Monday, July 5, 2010

A Little of This, A Little of That...

Friday July 2, 2010

I have spent the last 48 hours mentally preparing myself to go to Merkato for the umpteenth time and no amount of preparation can ready oneself for Merkato during a down pour. The mission: a cabinet or shelving unit and some comfortable floor pillows for the play room behind the third foster care home.

To back up for a moment, Kate, another summer volunteer, and I have spent the past week compiling all the donated toys, games, books and crafts not yet divided amongst the houses. After divining up the goods to the appropriate ages, we brought the surplus to a closet-room, out-housed behind the foster care of the oldest kids. The plan for the future (which is a common phrase here, whenever you see a half-built building) is to have a space available for one-on-one play, counseling and therapy.

While the space now looks great and the cabinet was a shockingly easy purchase, the rain and quest for big floor pillows coincided creating mayhem. No less than four gentlemen took it upon themselves to “help” us. Lack of success diverted our attention to a man selling alphabet posters, but the pillow guys were determined, still stuffing them in our faces trying to make a deal, all the while we are getting soaked.

Yemamu and I followed this expedition up with a second trip to Merkato today and the downpour did not cease. We went back to our string dealer for enough to make 1,000 braided bracelets for On Their Own. The vender wasn’t their when we got to his stall, and so the ink guy across the way called him. Five minutes he said. Nearly forty-five minutes later he comes strolling back in. My desperation to wait was only outweighed by my desired to avoid coming back a third day. And while you might think there are several other people who sell embroidery sting, shockingly he is the only one, although there is a surplus of knitting yarn. The first time the string was B15 a spool, the second B12, and today only 9 birr. That’s what a “relationship,” a long wait and a bulk purchase will get you!

I have also been spending a lot more time with the three oldest girls at Foster Care now that school is out for the summer. At ten and eleven, they are significantly older than the other children there and so they come and eat lunch with me, in our newly furnished room, and we do manicures or play games like jenga, uno and of course jump rope. I have been teaching them chants: “Strawberry-shortcake with cream on top…” My highly skilled jump roping days of elementary school are finally paying off.

Childhood and adolescents as we know it are completely by-passed here. Culturally children go from being babies to adults. As young as seven, they become responsible for their younger siblings and go to work as shoe-shiners or gum and cigarette sellers to help the family. Only the very lucky ones get to go to school, and even that is tentative on the family’s situation.

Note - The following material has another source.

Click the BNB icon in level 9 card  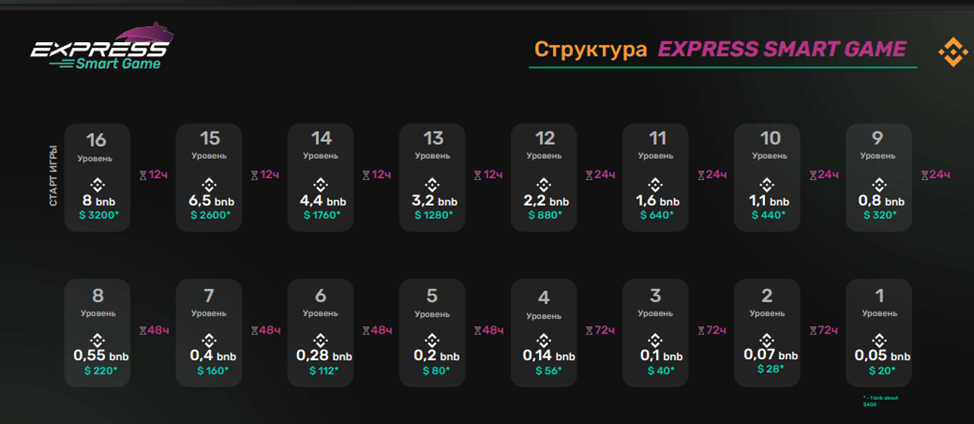click(x=879, y=185)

I love playing with the girls at foster because in some ways, they get to be the adolescent that I was. They get to come home from school to a snack and play time and they are forever coming up with creative games and acting the older sisters to all the other children.

They are at that awful, awkward, tough middle school age that I look back on and still dread. Not the fondest memories. However, so much is learned at this time. It is the beginning of a lifetime of personal discovery, who you are and more importantly who you never want to be. It is a time of “emerging from innocents” and therefore crucially important to expose them to positive influences. Our language connection is strained and the differences of our personal histories make total connection difficult but there is something so simple and empowering about spending time with these girls. It makes a difference to them. Makes them feel special to not just be lumped with all the other children, whose thoughts, emotions, feelings, worries and excitements , while just as valid, are not the same. The reward is the smile on their face when you arrive, how excited they get when you want to take a picture with them or even simply that you asked how their week is going and then how genuinely interested you are in their answer.

1 comment:

  1. how long have they been at Foster? any chance they will ever be adopted?